6.    Pour a glug of milk into the cup.
7.    Stir with the butter knife to combine into a nice, thick paste, about the consistency of yogurt. If you added too much milk, that sucks. If you didn’t add enough, glug in a little more and stir.
8.    Wipe the excess reconstituted super amazing Cheese-sauce off the side of the butter knife back into the cup.
Revolutionary step #1
9.    Second important/revolutionary part: Use the butter knife to cut a pat of butter off of your stick or out of your butter-like-substance container, if that’s your bag. Place the knife+butter on the counter near the sink.
Amazing piece of advice #2
10.  Check the pasta for done-ness by fishing out a piece with the spoon, running it under cold water, and tasting it. It’s done when it has absolutely no texture left, whatsoever. Kids are allergic to texture.
11.  When the pasta is sufficiently done, run cold water into your sink so you don’t melt your pipes, and then drain the pasta into a colander adjacent to the stream of water. Don’t rinse the pot or the pasta with the water.
12.  Next, possibly the best advice of this entire blog post: tip the pat of butter off of the waiting butter knife into the empty, but still hot pot.
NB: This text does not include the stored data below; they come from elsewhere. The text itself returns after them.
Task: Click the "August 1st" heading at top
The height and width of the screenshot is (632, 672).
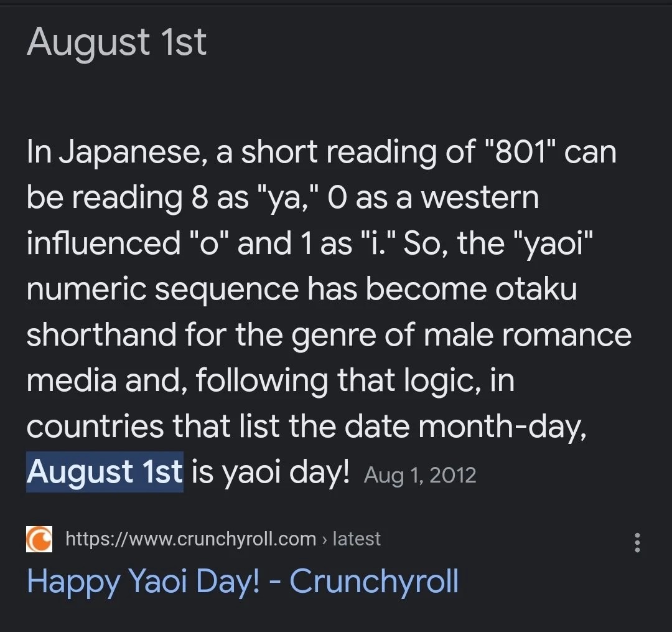Action: click(x=116, y=42)
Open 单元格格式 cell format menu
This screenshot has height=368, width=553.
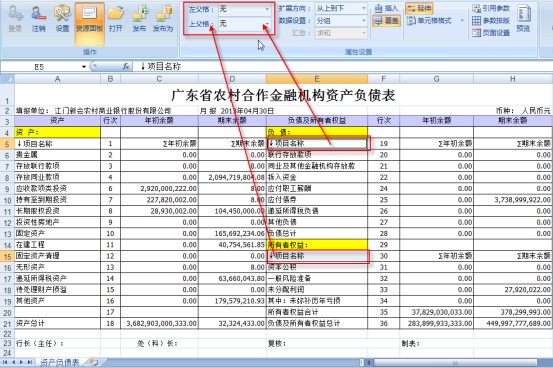coord(434,21)
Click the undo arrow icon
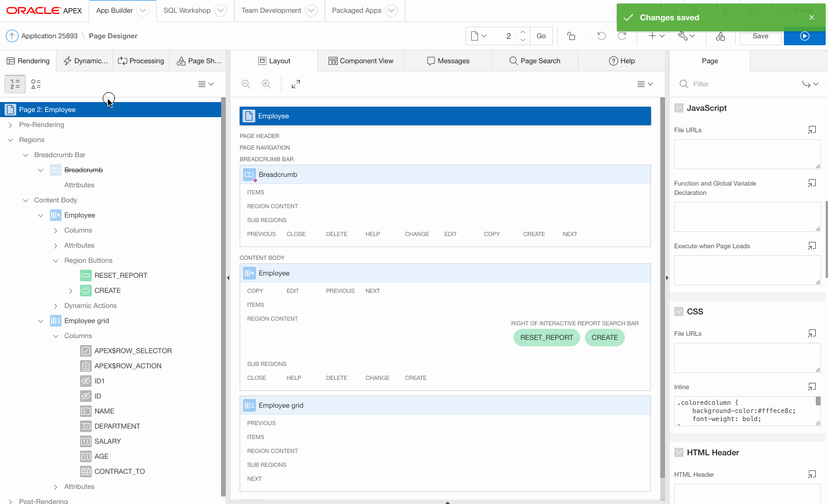The width and height of the screenshot is (828, 504). (602, 36)

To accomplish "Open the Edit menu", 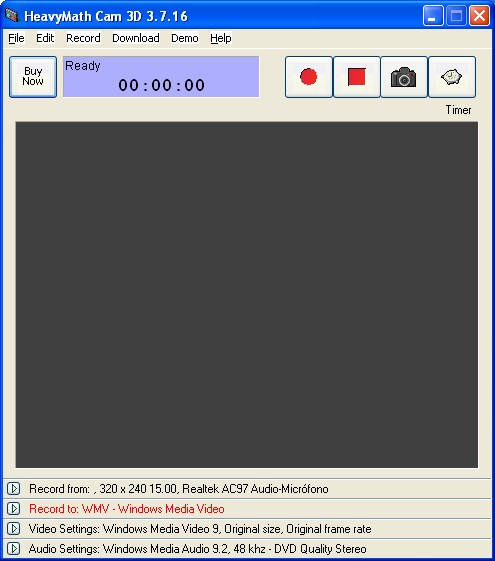I will [45, 38].
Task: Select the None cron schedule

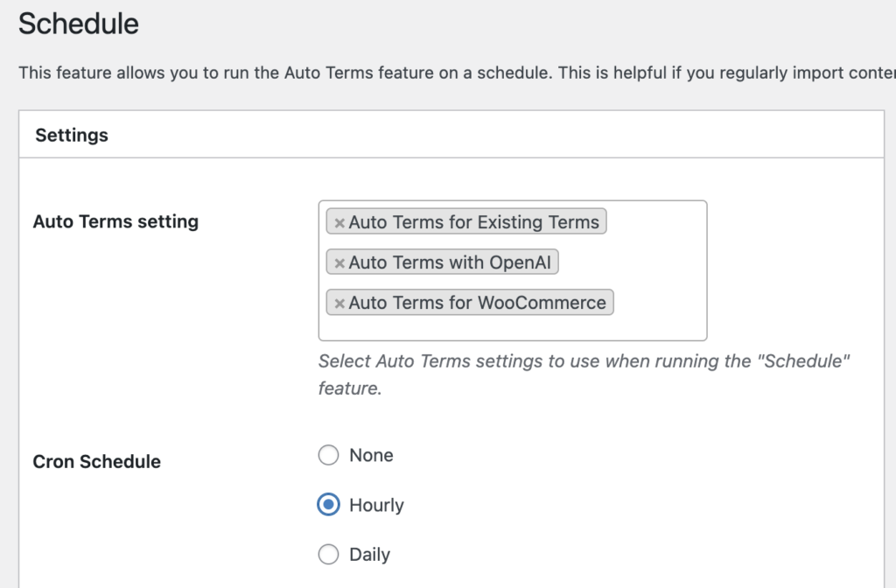Action: (328, 455)
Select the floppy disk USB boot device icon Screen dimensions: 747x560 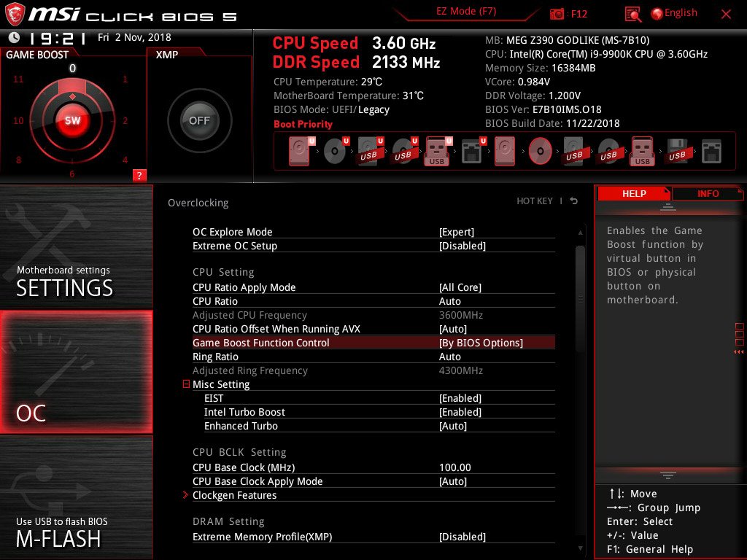tap(678, 152)
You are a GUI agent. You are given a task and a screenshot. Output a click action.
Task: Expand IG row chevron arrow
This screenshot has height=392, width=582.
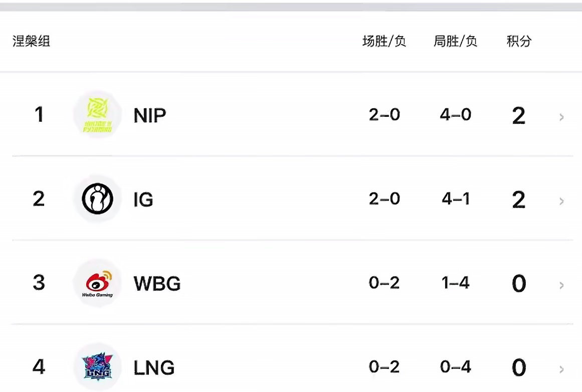561,201
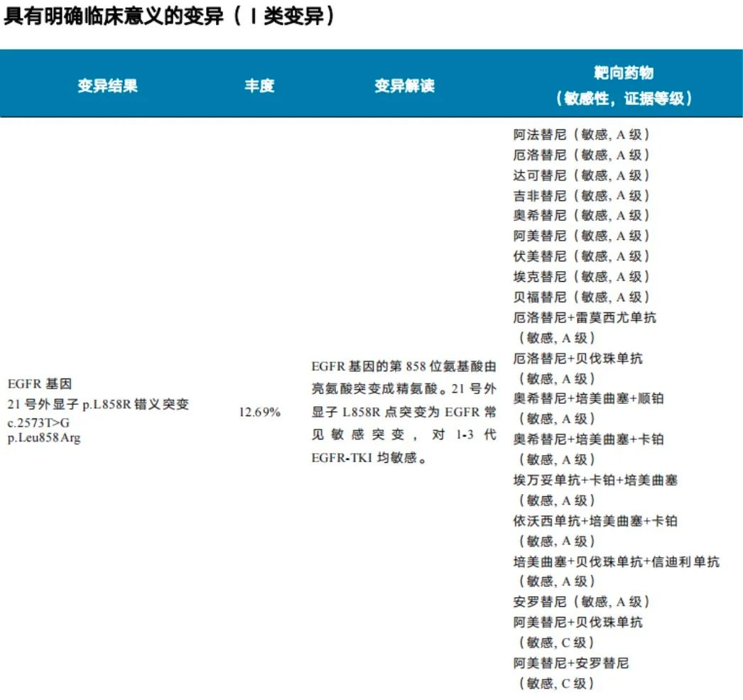Select the 21号外显子 p.L858R 错义突变 line

98,404
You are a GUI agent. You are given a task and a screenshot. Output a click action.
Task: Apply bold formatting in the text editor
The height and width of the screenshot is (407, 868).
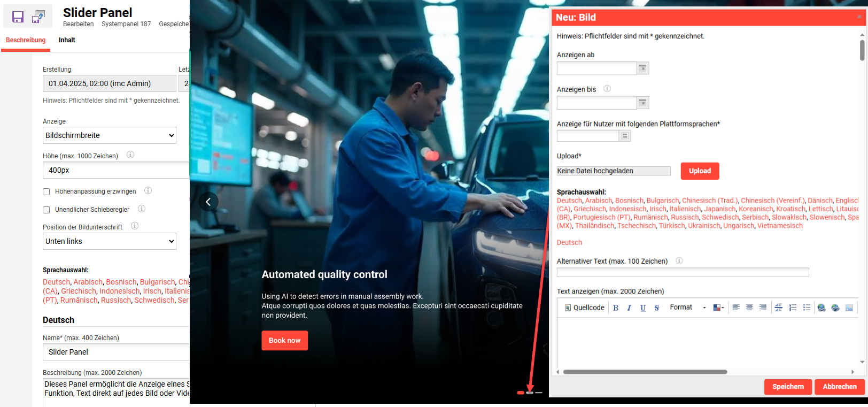(x=616, y=308)
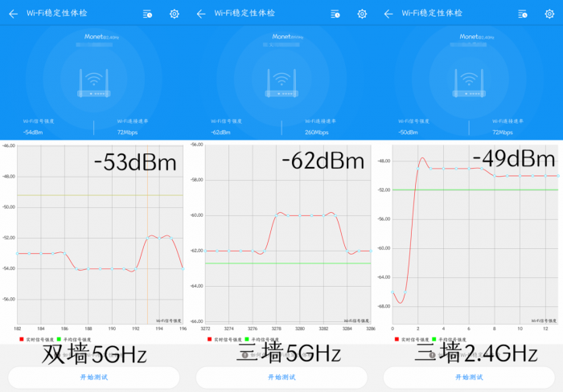Image resolution: width=563 pixels, height=392 pixels.
Task: Click the settings gear in the 三墙2.4GHz screen
Action: (549, 14)
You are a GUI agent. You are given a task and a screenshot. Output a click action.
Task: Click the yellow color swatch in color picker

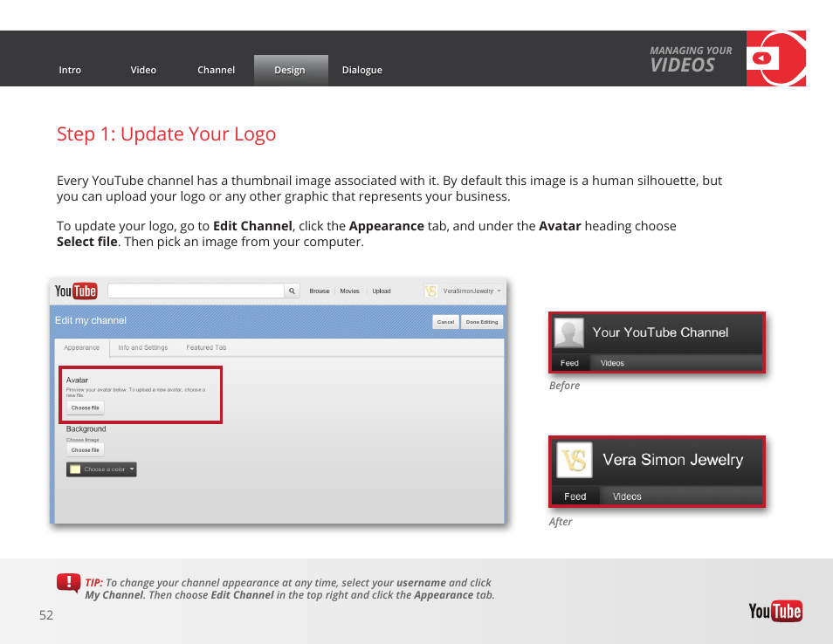75,469
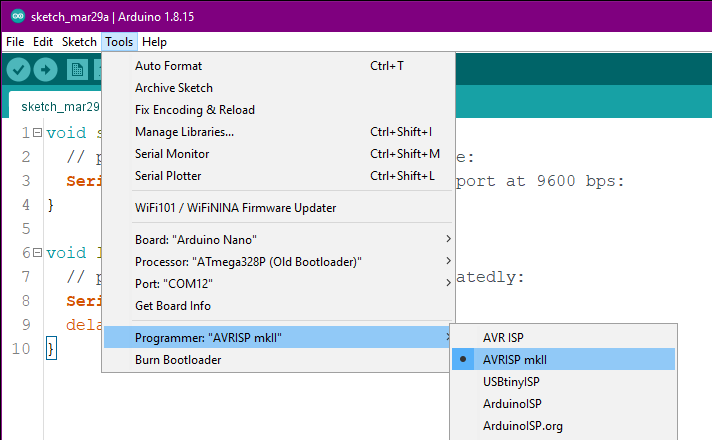Open the Sketch menu
Image resolution: width=712 pixels, height=440 pixels.
[79, 42]
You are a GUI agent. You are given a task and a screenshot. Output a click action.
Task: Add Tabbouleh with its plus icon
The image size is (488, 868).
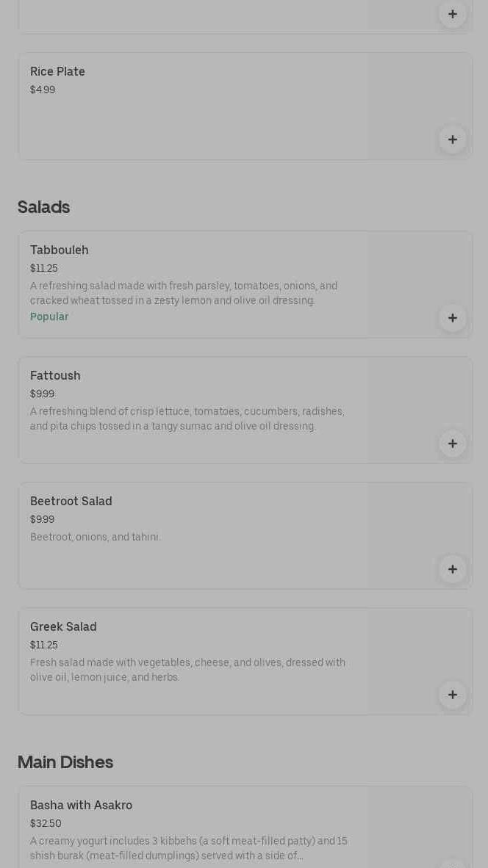coord(452,318)
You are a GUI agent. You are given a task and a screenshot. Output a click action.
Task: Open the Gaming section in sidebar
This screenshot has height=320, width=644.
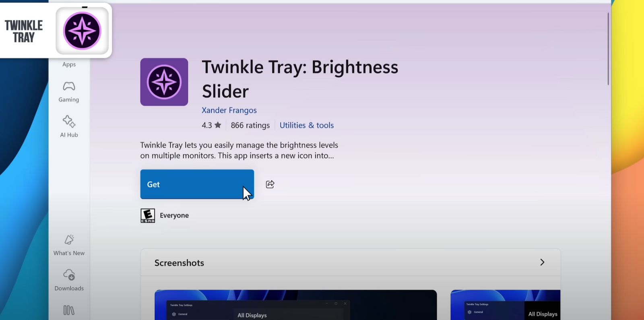(x=69, y=92)
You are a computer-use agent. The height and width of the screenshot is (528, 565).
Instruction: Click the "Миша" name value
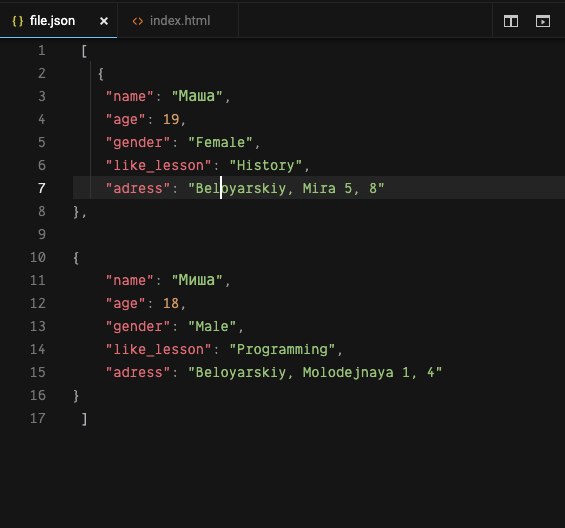click(x=197, y=280)
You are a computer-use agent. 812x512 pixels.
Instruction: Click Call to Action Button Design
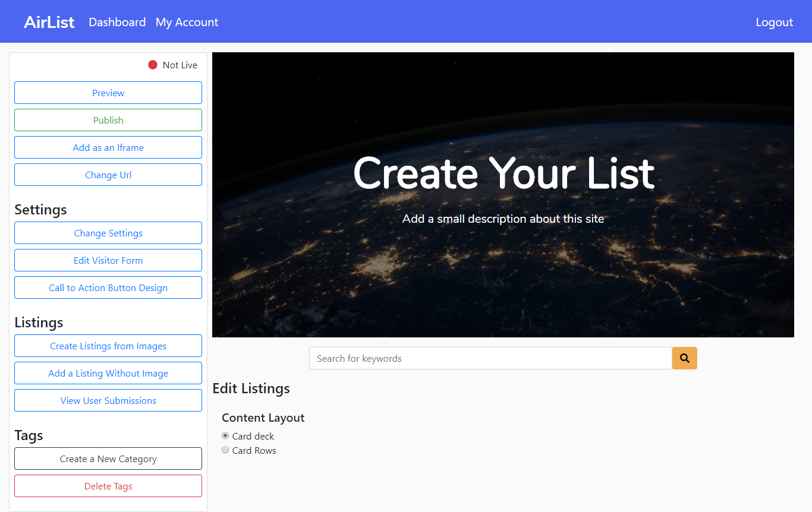point(108,287)
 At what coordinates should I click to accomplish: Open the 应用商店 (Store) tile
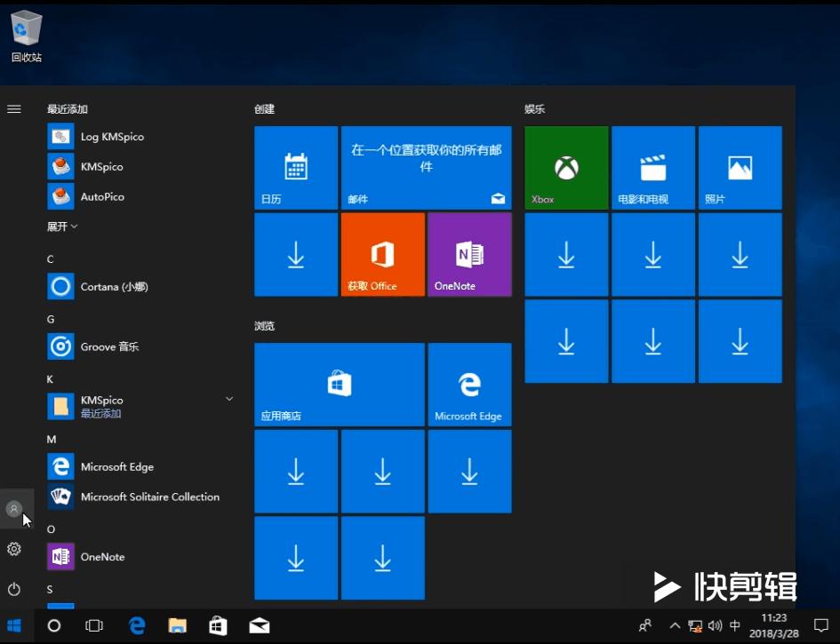(x=339, y=384)
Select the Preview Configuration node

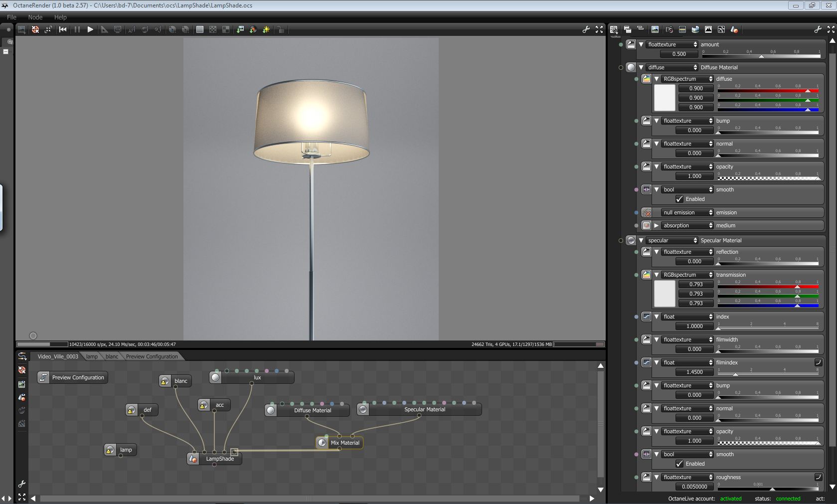click(x=72, y=377)
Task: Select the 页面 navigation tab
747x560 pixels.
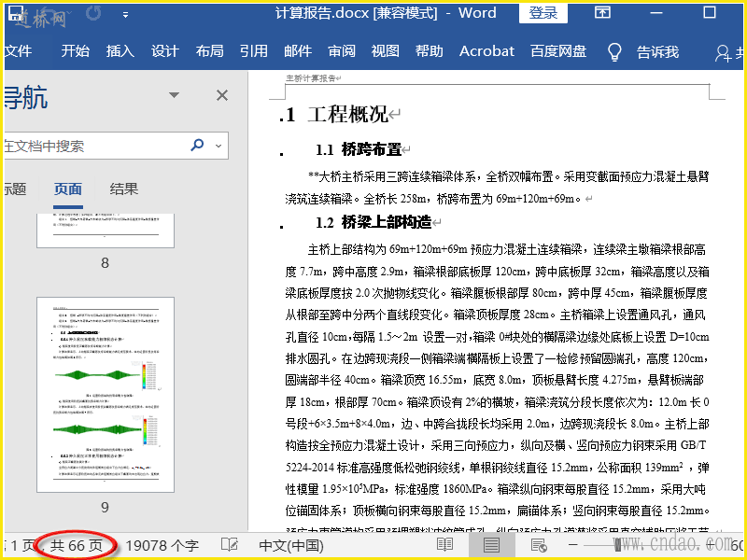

Swirl it around so it melts and coats the bottom of the pot.
Supremely important advice #3
13.  Shake around the pasta in the colander so it’s not too soggy, and then pour it back into the butter-coated pot. 
14.  Place the pot back on the stove now, or some other heat-proof surface where the hot pot won’t fuck up your counter. 
15.  Use the butter knife to scrape the prepared Cheese sauce onto your Mac (the pasta! not your computer!), and then use the same knife or your pasta-doneness spoon to stir it all together until each pasta piece is evenly coated in delicious orange goo.
Do not forget to serve the Mac-N-Cheese in identical dishes, to avoid the fairness fight that is otherwise sure to ensue

The technique I have selflessly shared with you tonight will create beautiful, rich Mac-N-Cheese comprised of well-cooked pasta that is properly favored with reconstituted supple cheese sauce without burnt, dried out pasta, dry clumps of cheese-flavored powder, and naked bits of pasta that invariably result from following the instructions on the Mac-N-Cheese package.  

I hope you enjoy basking in the adoration of your offspring after you present to them the Best Mac-N-Cheese Ever™. I humbly accept your undying gratitude. 

Friday, 26 January 2018

How women experience parenthood differently from men: Part 3 – the other bits.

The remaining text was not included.